--- EXERCISE TEXT ---
"When you meet 'the one', you just know." Yeah we gushed those same words with lovesick grins as any other couple smitten by the lusty pre-marital phase of a relationship and on the verge of sealing the deal with a shiny new rock. We were definitely swept up in those heartfelt but sappy emotions when he proposed during Erykah Badu's "Orange Moon" at her Central Park concert. But look at us now. All that mushy-gushy love and romance had been reduced to straightforward text messaging about the logistics of joint finances, separation and divorce. No matter how convinced we had originally felt about being lucky in love, it became quite clear that luck sometimes runs out prior to "til death do us part".
I had been killing myself hyperanalyzing the very menutia of our relationship. My mind was in a constant battle to find conclusive answers about what went wrong. I had dissected our relationship in so many ways hoping to get to the bare bones of our failed marriage. And for what? I had dismembered it to the extent that the truth was not recognizable and all that was left were the bloody remains of what used to be a beautiful relationship. Finally, I conceded to the possibility that there were no clear answers, only lessons to be learned. But the questioning, the digging and the seeking had been necessary parts of my grieivng process which ultimately concretized my belief that we create our own reality. And that if we don't confront our demons or address negative relationship patterns, we eventually become their victims. So instead of continuing my futile quest for answers, I had to struggle with idea of "knowing" I had found "the one", to accepting the fact I was wrong. And then I had to face myself.

--- PROVIDED MATERIAL ---
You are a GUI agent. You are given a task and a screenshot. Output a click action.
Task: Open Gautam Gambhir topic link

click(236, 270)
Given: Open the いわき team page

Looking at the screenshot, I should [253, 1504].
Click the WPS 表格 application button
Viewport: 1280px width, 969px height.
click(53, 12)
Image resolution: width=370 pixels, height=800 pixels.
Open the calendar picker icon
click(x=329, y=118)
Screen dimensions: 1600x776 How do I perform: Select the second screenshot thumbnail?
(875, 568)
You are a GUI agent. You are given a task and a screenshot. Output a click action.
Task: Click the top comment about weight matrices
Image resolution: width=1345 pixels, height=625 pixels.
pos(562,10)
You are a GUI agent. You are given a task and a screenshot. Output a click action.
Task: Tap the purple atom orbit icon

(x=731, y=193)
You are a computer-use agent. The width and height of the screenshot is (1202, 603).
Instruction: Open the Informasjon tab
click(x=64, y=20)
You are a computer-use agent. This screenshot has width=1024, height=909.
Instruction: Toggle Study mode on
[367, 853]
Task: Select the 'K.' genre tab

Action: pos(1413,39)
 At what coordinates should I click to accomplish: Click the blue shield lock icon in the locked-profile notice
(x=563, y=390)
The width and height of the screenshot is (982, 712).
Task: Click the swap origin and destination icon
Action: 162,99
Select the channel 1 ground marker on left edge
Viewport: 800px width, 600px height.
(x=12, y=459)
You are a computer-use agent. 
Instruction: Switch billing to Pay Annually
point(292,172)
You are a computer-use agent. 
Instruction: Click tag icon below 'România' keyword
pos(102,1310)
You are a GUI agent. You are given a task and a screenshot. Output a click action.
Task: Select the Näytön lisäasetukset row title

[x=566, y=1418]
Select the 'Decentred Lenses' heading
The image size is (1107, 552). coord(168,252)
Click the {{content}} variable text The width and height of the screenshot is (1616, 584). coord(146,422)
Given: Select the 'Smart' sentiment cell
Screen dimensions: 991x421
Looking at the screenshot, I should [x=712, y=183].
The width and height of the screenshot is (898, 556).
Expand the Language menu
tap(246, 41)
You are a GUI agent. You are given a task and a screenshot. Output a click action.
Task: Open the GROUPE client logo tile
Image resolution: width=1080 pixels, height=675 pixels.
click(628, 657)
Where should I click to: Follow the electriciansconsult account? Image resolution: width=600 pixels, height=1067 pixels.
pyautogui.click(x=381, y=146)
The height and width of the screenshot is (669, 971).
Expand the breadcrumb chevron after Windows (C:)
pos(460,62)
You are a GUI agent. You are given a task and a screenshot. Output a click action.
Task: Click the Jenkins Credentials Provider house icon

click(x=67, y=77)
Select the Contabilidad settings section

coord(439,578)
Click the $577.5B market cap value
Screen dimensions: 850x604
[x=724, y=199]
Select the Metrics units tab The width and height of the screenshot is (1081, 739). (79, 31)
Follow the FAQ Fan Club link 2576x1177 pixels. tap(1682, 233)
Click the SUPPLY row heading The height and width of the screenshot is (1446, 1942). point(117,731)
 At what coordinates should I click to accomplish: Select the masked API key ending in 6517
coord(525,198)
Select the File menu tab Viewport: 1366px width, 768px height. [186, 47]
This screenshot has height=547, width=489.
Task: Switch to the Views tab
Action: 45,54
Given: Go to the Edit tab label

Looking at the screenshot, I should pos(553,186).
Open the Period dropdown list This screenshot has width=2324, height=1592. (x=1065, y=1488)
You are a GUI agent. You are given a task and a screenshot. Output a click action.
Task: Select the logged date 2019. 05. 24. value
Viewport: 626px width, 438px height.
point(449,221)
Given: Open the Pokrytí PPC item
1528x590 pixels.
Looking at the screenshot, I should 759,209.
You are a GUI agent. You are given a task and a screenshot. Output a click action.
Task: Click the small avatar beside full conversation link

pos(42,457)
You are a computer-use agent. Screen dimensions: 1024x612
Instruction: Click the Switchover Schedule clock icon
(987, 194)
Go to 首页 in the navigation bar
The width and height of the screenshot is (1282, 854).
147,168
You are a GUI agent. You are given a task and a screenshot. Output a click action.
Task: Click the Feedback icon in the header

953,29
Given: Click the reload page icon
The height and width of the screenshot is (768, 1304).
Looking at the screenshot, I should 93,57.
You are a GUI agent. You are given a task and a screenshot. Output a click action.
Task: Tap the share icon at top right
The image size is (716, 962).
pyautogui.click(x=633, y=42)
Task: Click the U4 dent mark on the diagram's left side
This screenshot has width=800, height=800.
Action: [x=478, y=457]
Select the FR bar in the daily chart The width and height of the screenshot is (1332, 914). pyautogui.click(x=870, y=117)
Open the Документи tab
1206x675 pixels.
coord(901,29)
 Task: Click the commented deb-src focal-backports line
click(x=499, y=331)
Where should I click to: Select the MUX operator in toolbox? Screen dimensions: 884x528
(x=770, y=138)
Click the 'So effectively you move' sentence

--- WORK INSTRUCTION A ---
In the essay on the failed marriage:
(i) During which song was the proposal made?
(ii) What had all the romance been reduced to?
(iii) What belief did the grieving process concretize?
--- WORK INSTRUCTION B ---
Can you go on with the essay on the failed marriage, starting after its last sentence?

--- EXERCISE RESPONSE A ---
(i) Erykah Badu's "Orange Moon," at her Central Park concert.
(ii) Straightforward text messaging about the logistics of joint finances, separation and divorce.
(iii) That we create our own reality.

--- EXERCISE RESPONSE B ---
This became way bigger than him leaving me or him being a liar and a cheater. And it was bigger than my sadness, anger or hatred toward him. Or probing the lust, friendship and attachment phases of our relationship. And it was even bigger than my admission that he had fallen out of love with me to the extent that I was no longer needed or wanted in his life. For whatever the reasons may be in the grand scheme of my life, this is where I am now. Single and living in NYC. I had a choice. I could either wallow in the past or adjust to this new reality I had created for myself. So, I decided it was no longer about "us" or losing "the one". It was about ME and finding a relationship with myself.
I had always thought of myself as strong and resilient. And I guess on some levels, I was. After all, in a (broken) heart-beat, I remarkably found the power to start over; relocating to NYC, returning to performing full-time and launching an extremely time-consuming business venture. BIG DEAL! I've always escaped painful emotions by hiding behind busy. That's my MO. "Hello, my name is Keex and I'm a workaholic.". I compulsively spend long hours working my ass off as an avoidance tactic, just like alcoholics find comfort in a bottle (ahem!). Work has both a numbing and euphoric effect on me. It makes me feel all giddy with responsibility and a sense of control, albeit a distorted one. Plus, it makes me feel intelligent, valued, useful and creative whenever life threatens my self-worth. And more importantly, work desensitizes me from the painful emotions of relationship conflicts, or admitting my weaknesses, or facing my own destructive patterns of behavior. I've got a nice little buzz thing happening when I'm "on the clock". I'm exempt from reality. And if I'm not burning the candle at both ends, I experience symptoms of withdrawl like restlessness and depression.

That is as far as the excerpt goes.